TASK [centos7/opensearch : Show the opensearch status] *************************************************************
ok: [os1] => {
    "msg": {
        "active_primary_shards": 2,
        "active_shards": 2,
        "active_shards_percent_as_number": 66.66666666666666,
        "cluster_name": "development-cluster",
        "delayed_unassigned_shards": 0,
        "discovered_master": true,
        "initializing_shards": 0,
        "number_of_data_nodes": 1,
        "number_of_in_flight_fetch": 0,
        "number_of_nodes": 1,
        "number_of_pending_tasks": 0,
        "relocating_shards": 0,
        "status": "yellow",
        "task_max_waiting_in_queue_millis": 0,
        "timed_out": false,
        "unassigned_shards": 1
    }
}
peterzhuamazon commented 3 years ago

{
  "name" : "os1",
  "cluster_name" : "development-cluster",
  "cluster_uuid" : "Gp1jaYZEQQm65LZ1U4DGbA",
  "version" : {
    "distribution" : "opensearch",
    "number" : "1.0.0",
    "build_type" : "tar",
    "build_hash" : "34550c5b17124ddc59458ef774f6b43a086522e3",
    "build_date" : "2021-07-02T23:22:21.383695Z",
    "build_snapshot" : false,
    "lucene_version" : "8.8.2",
    "minimum_wire_compatibility_version" : "6.8.0",
    "minimum_index_compatibility_version" : "6.0.0-beta1"
  },
  "tagline" : "The OpenSearch Project: https://opensearch.org/"
}
    "name": "dashboards1",
    "status": {
        "overall": {
            "icon": "success",
            "nickname": "Looking good",
            "since": "2021-10-13T17:39:25.439Z",
            "state": "green",
            "title": "Green",
            "uiColor": "secondary"
        }

Thanks @saravanan30erd

Working pretty well.
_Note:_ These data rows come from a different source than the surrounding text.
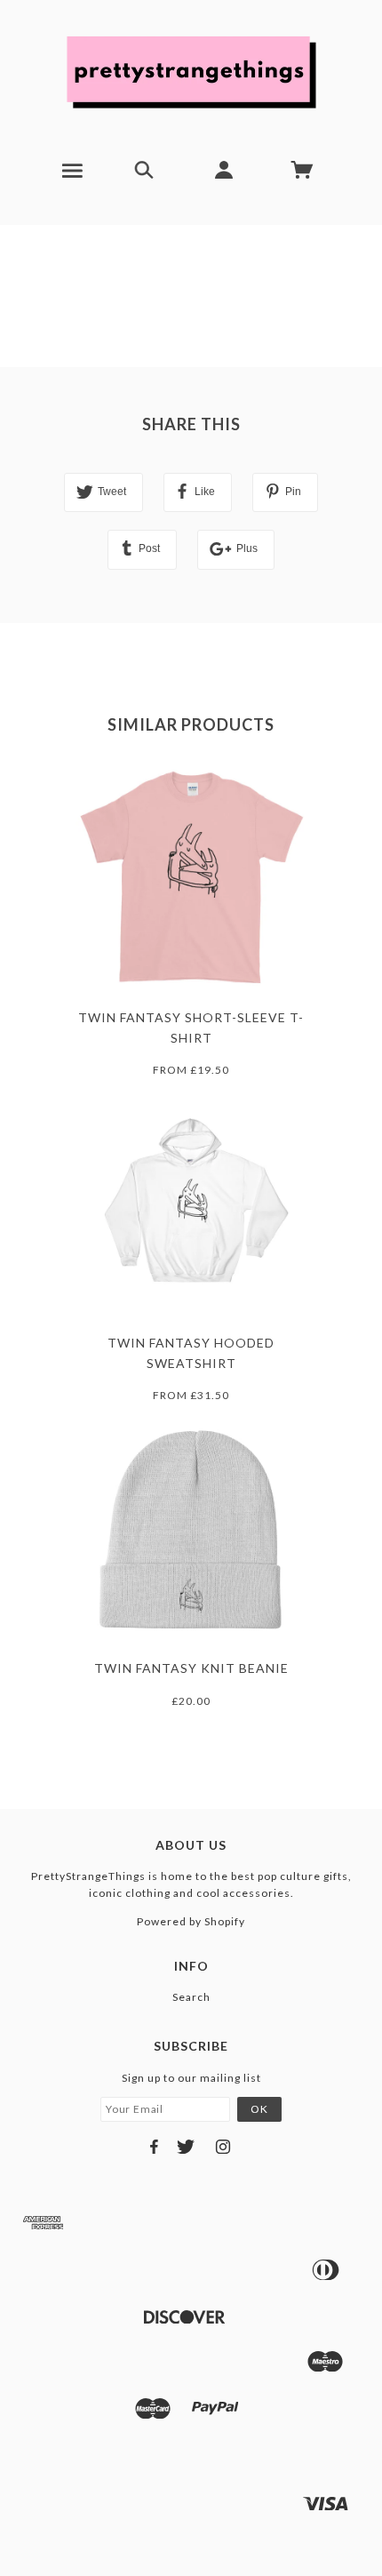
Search (191, 1997)
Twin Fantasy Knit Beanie (191, 1668)
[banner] (191, 71)
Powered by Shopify (191, 1921)
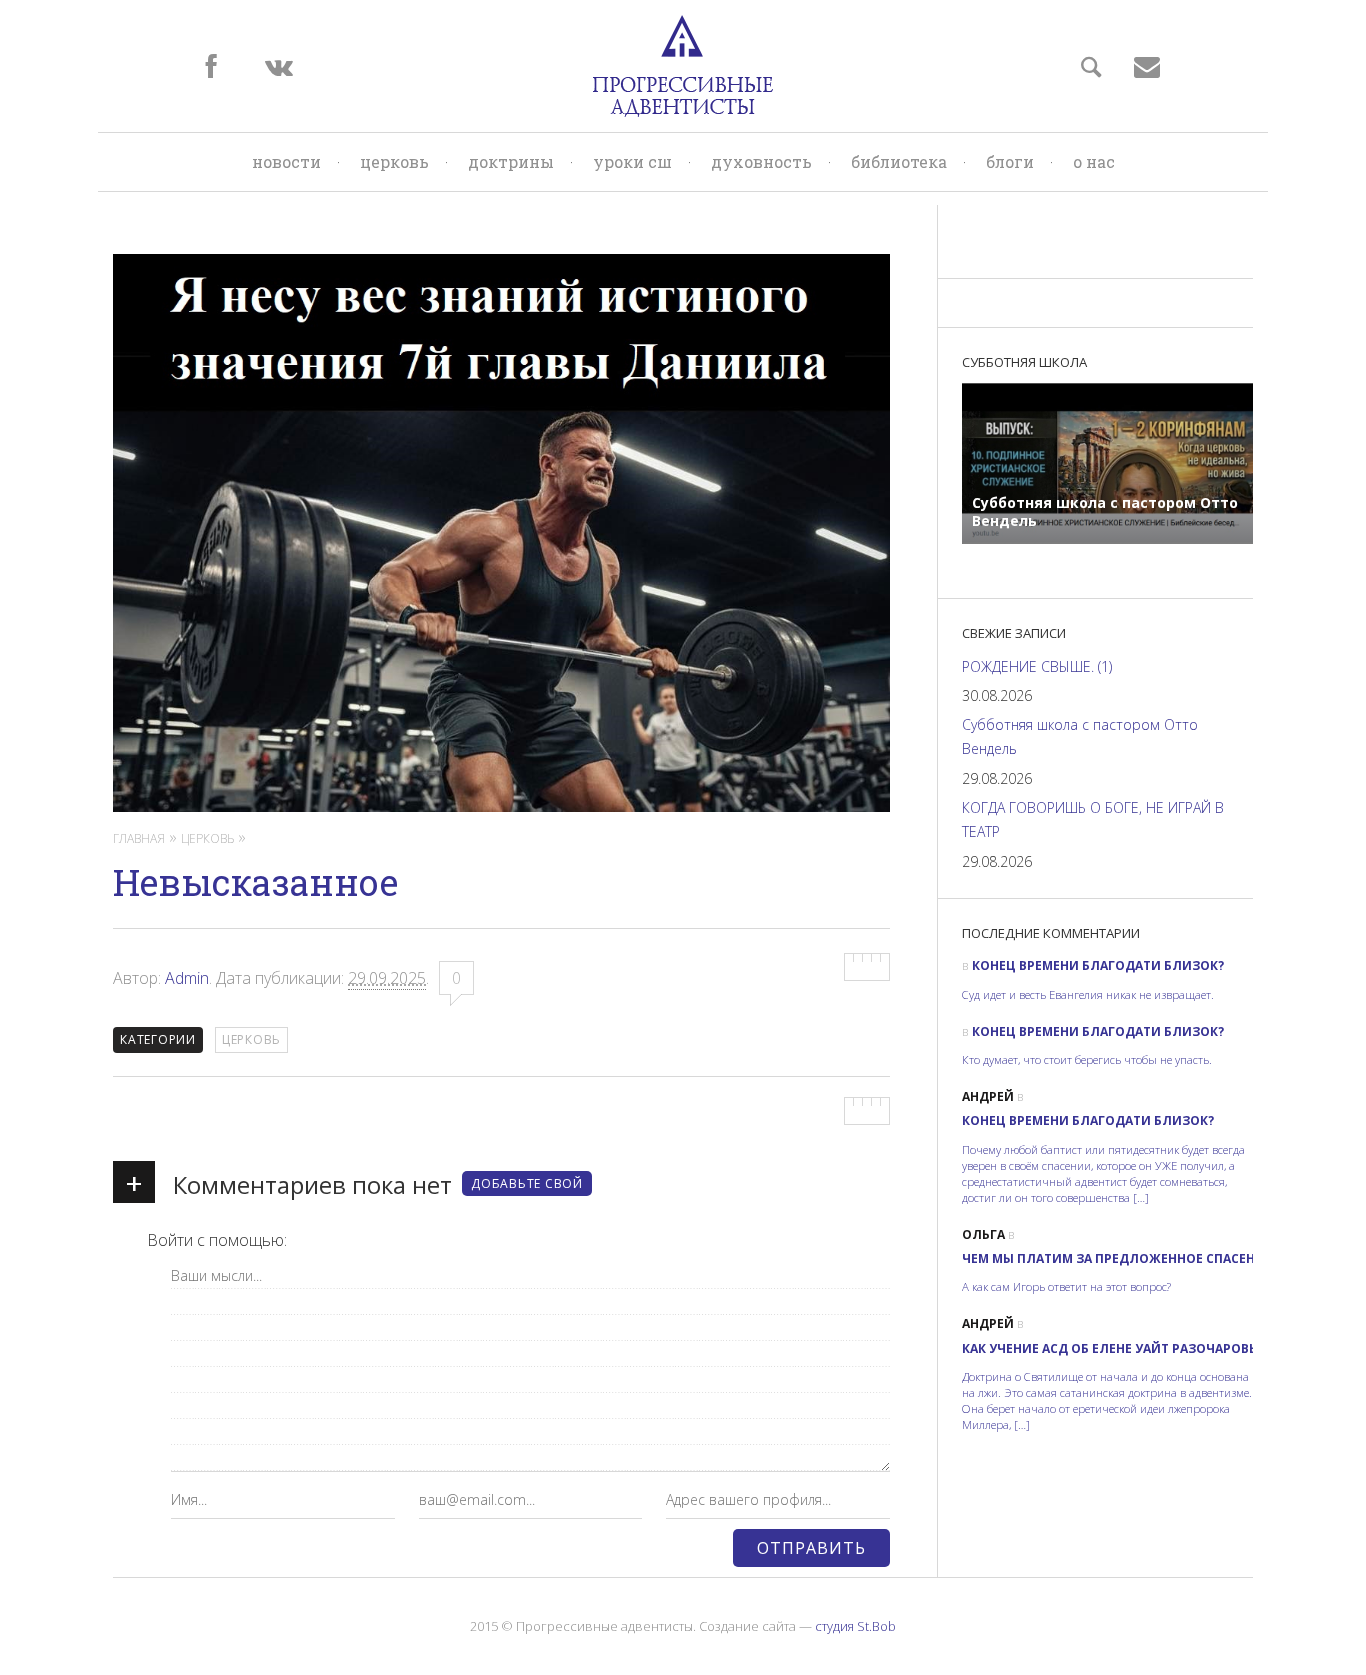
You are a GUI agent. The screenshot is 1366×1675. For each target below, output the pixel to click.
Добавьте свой (527, 1183)
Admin (187, 978)
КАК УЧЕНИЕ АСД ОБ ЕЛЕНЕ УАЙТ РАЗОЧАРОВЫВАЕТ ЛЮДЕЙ (1153, 1348)
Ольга (983, 1234)
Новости (286, 161)
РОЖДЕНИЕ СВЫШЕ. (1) (1037, 666)
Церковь (394, 161)
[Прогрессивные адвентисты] (683, 66)
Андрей (988, 1096)
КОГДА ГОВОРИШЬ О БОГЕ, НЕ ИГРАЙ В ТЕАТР (1093, 819)
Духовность (761, 161)
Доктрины (511, 161)
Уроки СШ (632, 161)
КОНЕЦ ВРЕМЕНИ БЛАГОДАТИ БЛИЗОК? (1098, 965)
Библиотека (899, 161)
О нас (1094, 161)
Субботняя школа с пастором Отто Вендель (1080, 736)
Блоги (1010, 161)
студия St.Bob (855, 1626)
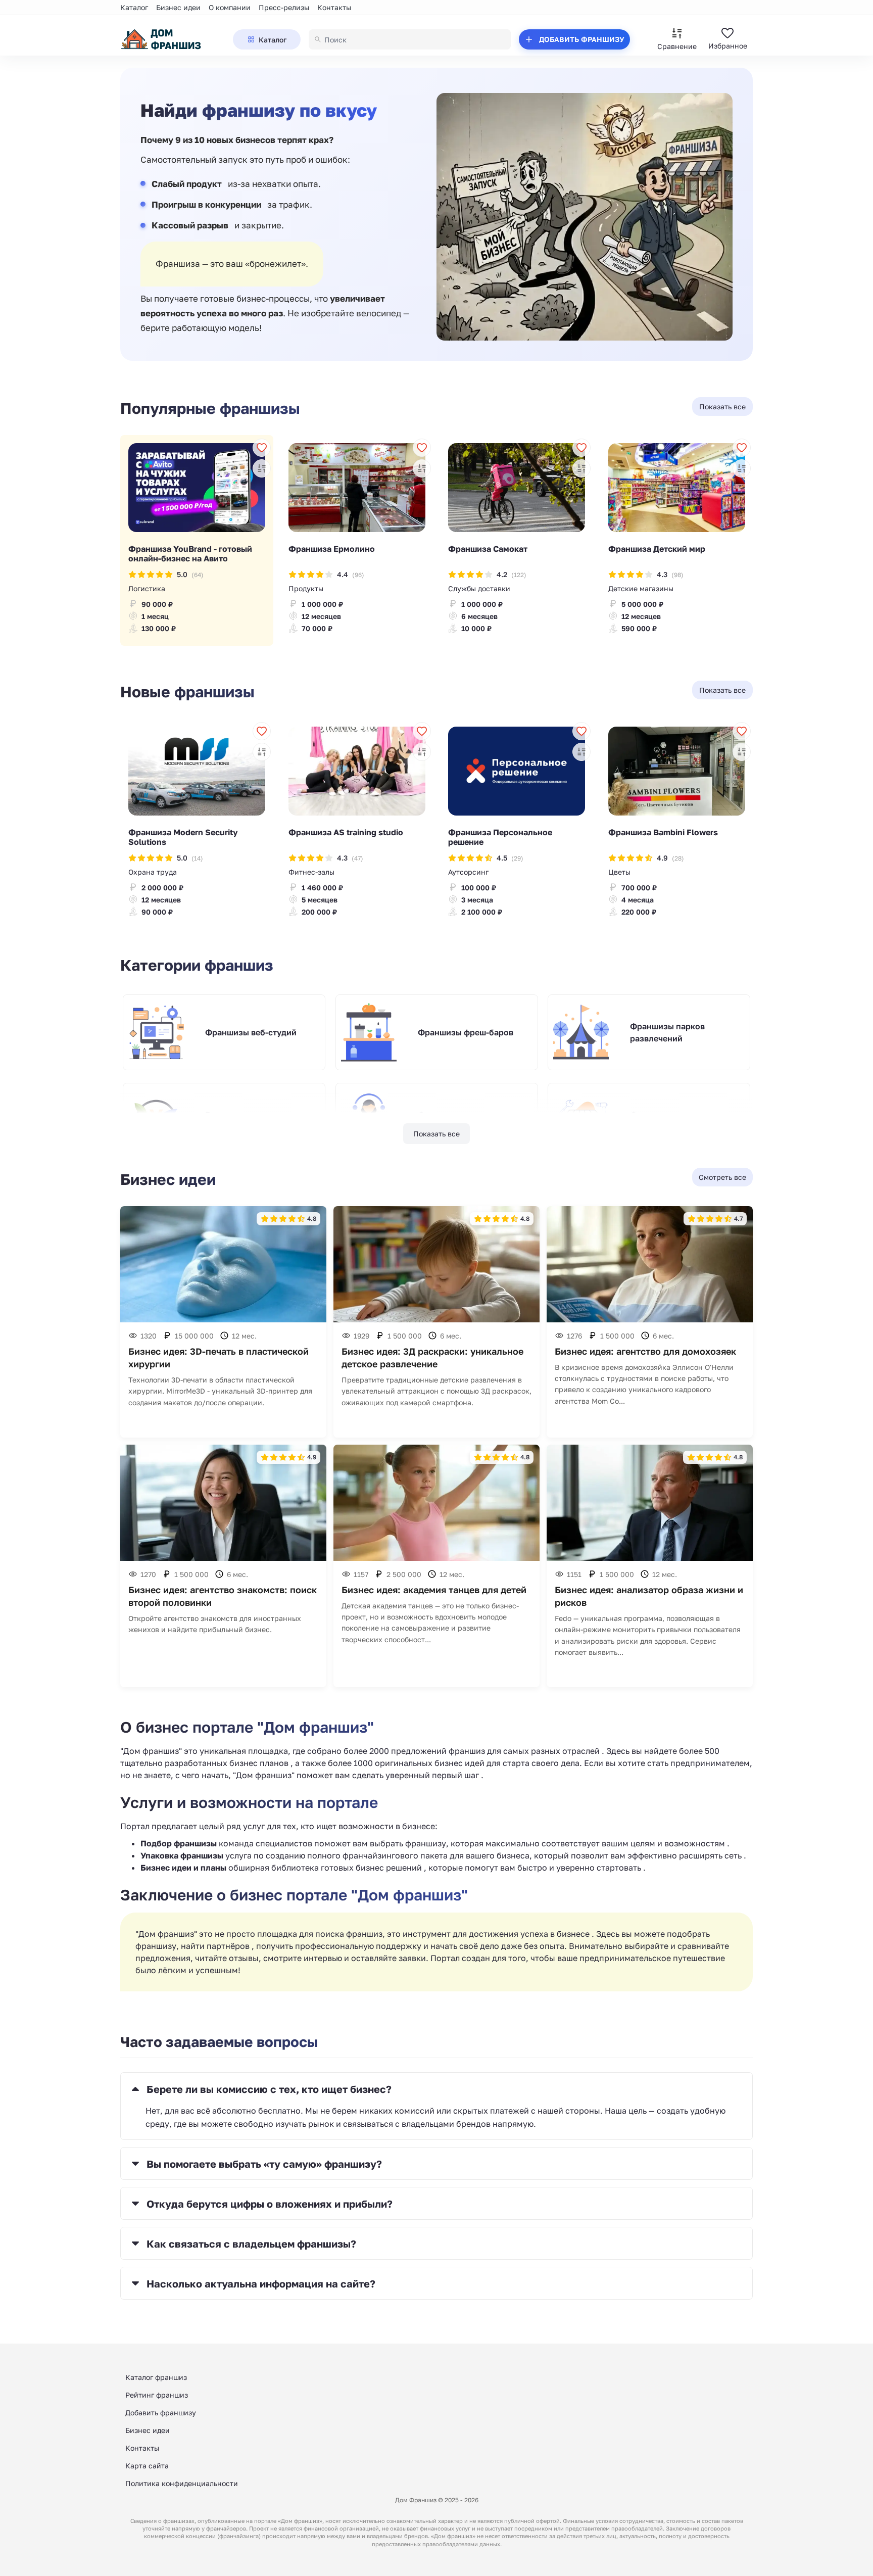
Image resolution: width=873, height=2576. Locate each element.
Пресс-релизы (284, 7)
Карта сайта (147, 2465)
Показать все (436, 1133)
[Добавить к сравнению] (262, 468)
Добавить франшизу (160, 2412)
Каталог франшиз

Just one more question is there any documentations on sed '/hash: / s'? I am trying to find out the reference but could not.

Thanks.

saravanan30erd commented 3 years ago

@peterzhuamazon

Just one more question is there any documentations on `sed '/hash: / s'`? I am trying to find out the reference but could not.

https://unix.stackexchange.com/questions/14092/search-and-replace-in-multiple-files-based-on-condition

In sed, you can put a regexp (between /…/) before the s command to only perform the replacement on lines containing that regexp.

peterzhuamazon commented 3 years ago

@peterzhuamazon

Just one more question is there any documentations on `sed '/hash: / s'`? I am trying to find out the reference but could not.

https://unix.stackexchange.com/questions/14092/search-and-replace-in-multiple-files-based-on-condition

In sed, you can put a regexp (between /…/) before the s command to only perform the replacement on lines containing that regexp.

Ah, didnt realize it is a regex to replace the line hash:. Thanks. Will merge this PR very soon. Please remember that you need to add a reference in devops repo https://github.com/opensearch-project/opensearch-devops/issues/71

Thanks very much.

saravanan30erd commented 3 years ago

@peterzhuamazon Sure, will add pointer soon.